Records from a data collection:
┌──

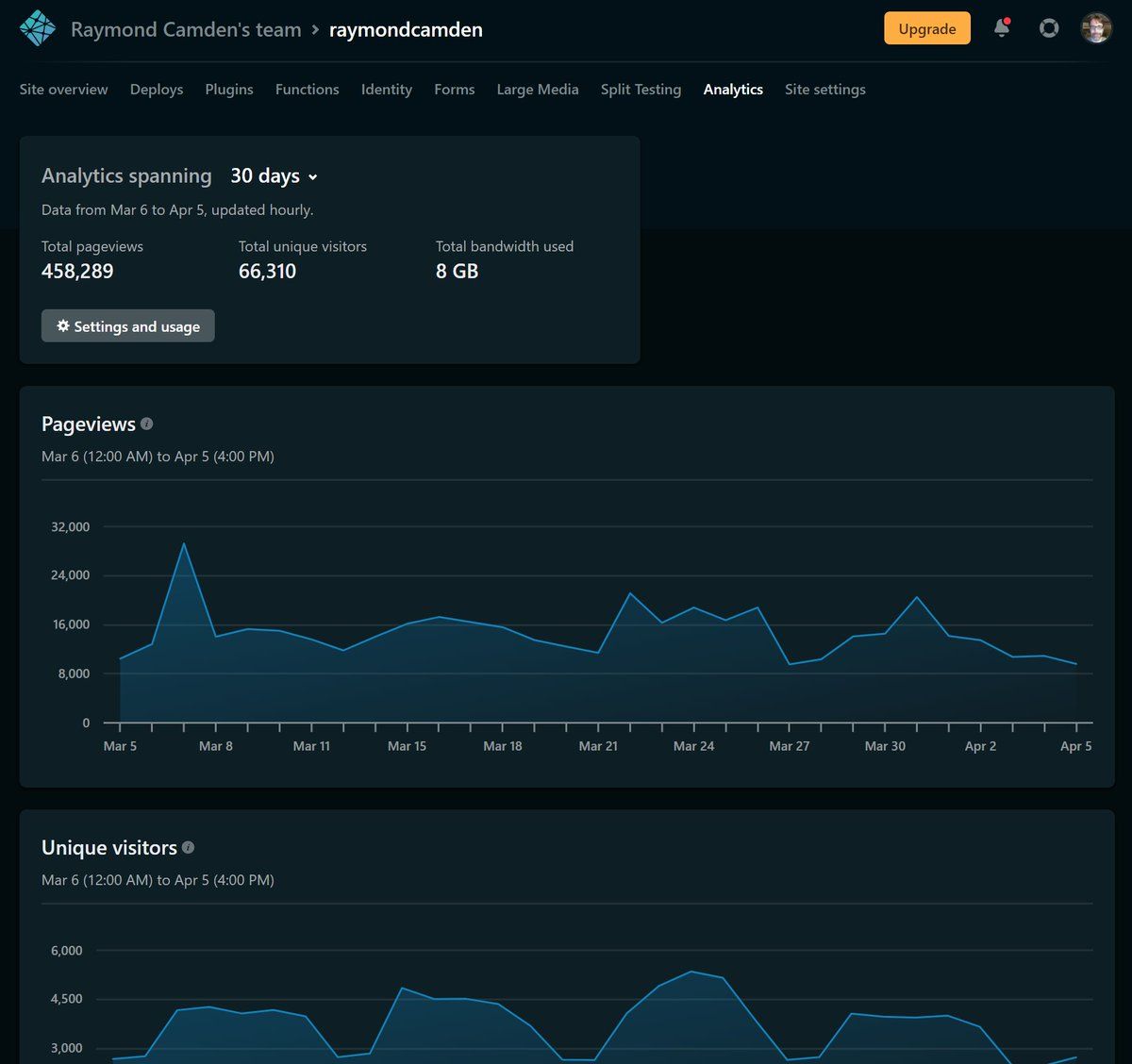Click the raymondcamden site name
The image size is (1132, 1064).
(406, 29)
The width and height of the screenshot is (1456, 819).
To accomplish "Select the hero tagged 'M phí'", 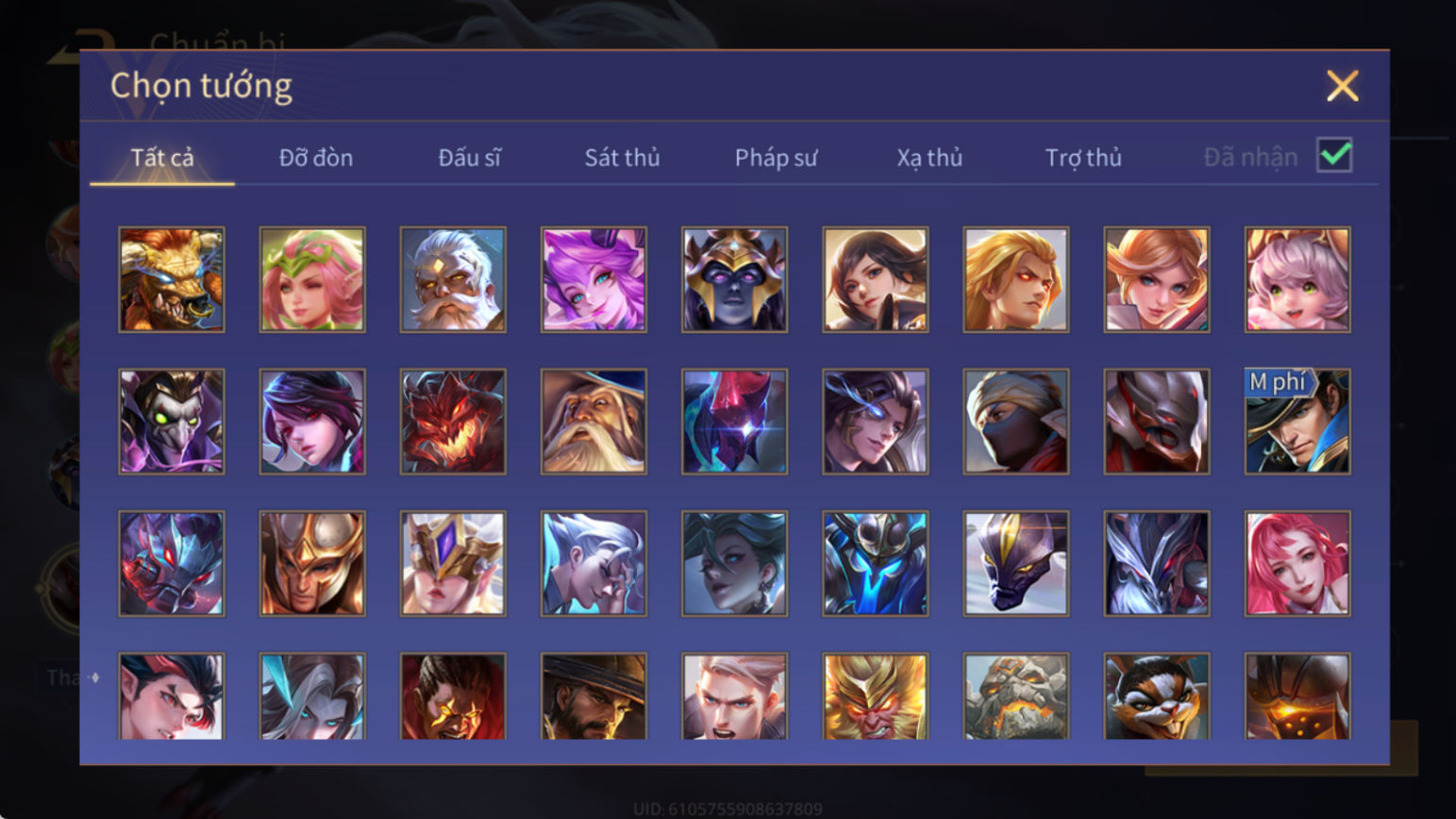I will tap(1297, 421).
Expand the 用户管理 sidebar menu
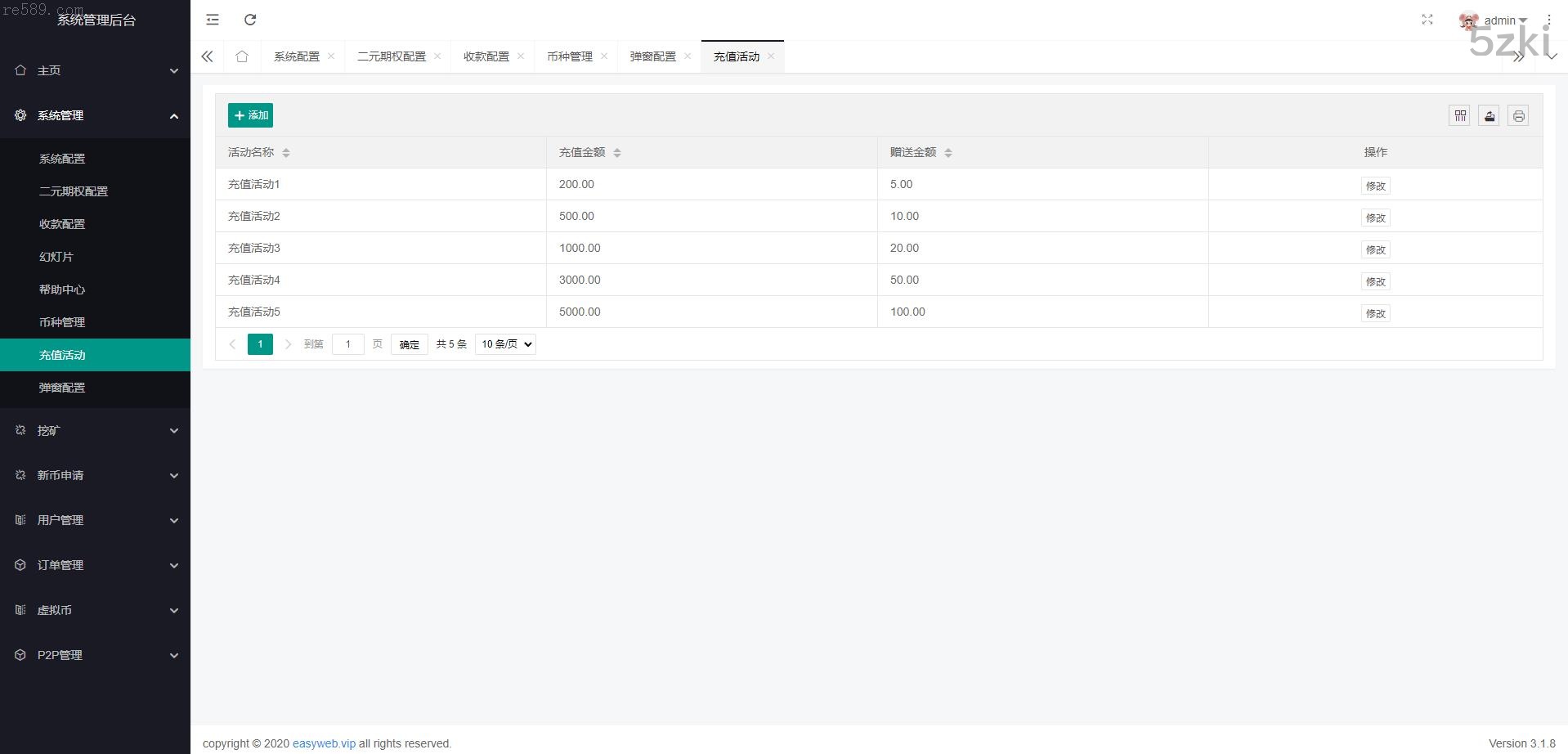 pos(95,520)
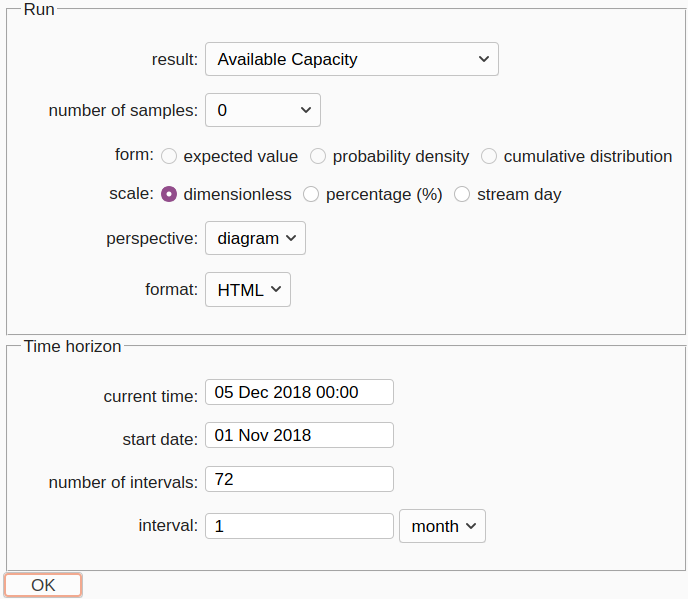Click the interval value input box

point(299,526)
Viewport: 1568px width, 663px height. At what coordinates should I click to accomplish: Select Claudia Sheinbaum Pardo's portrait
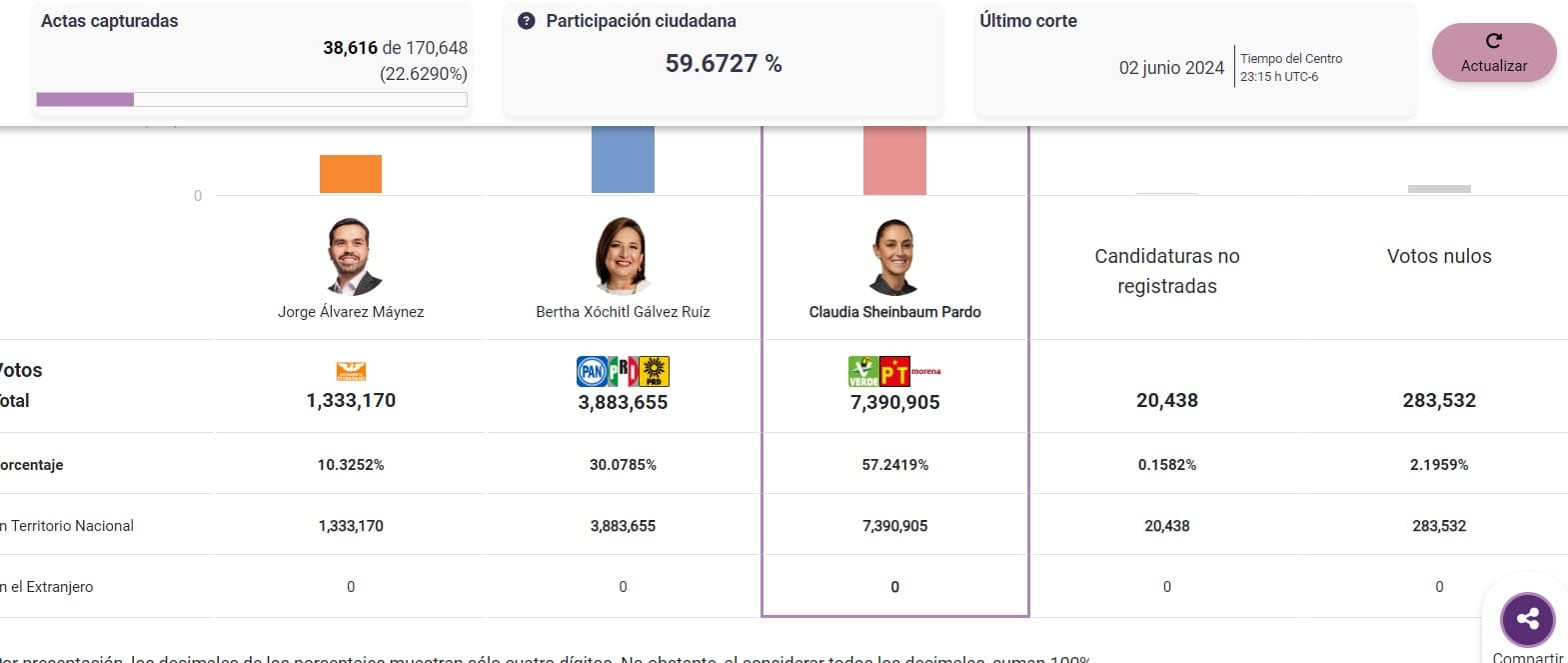(894, 256)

└──

(What the task requires):
Starting with the line that contains "Viewport: 1568px width, 663px", print every remaining line of the records above, exactly as it stands. Do not print the pictures.

(Result of this task):
Viewport: 1568px width, 663px height. At what coordinates should I click to accomplish: Select Claudia Sheinbaum Pardo's portrait
(894, 256)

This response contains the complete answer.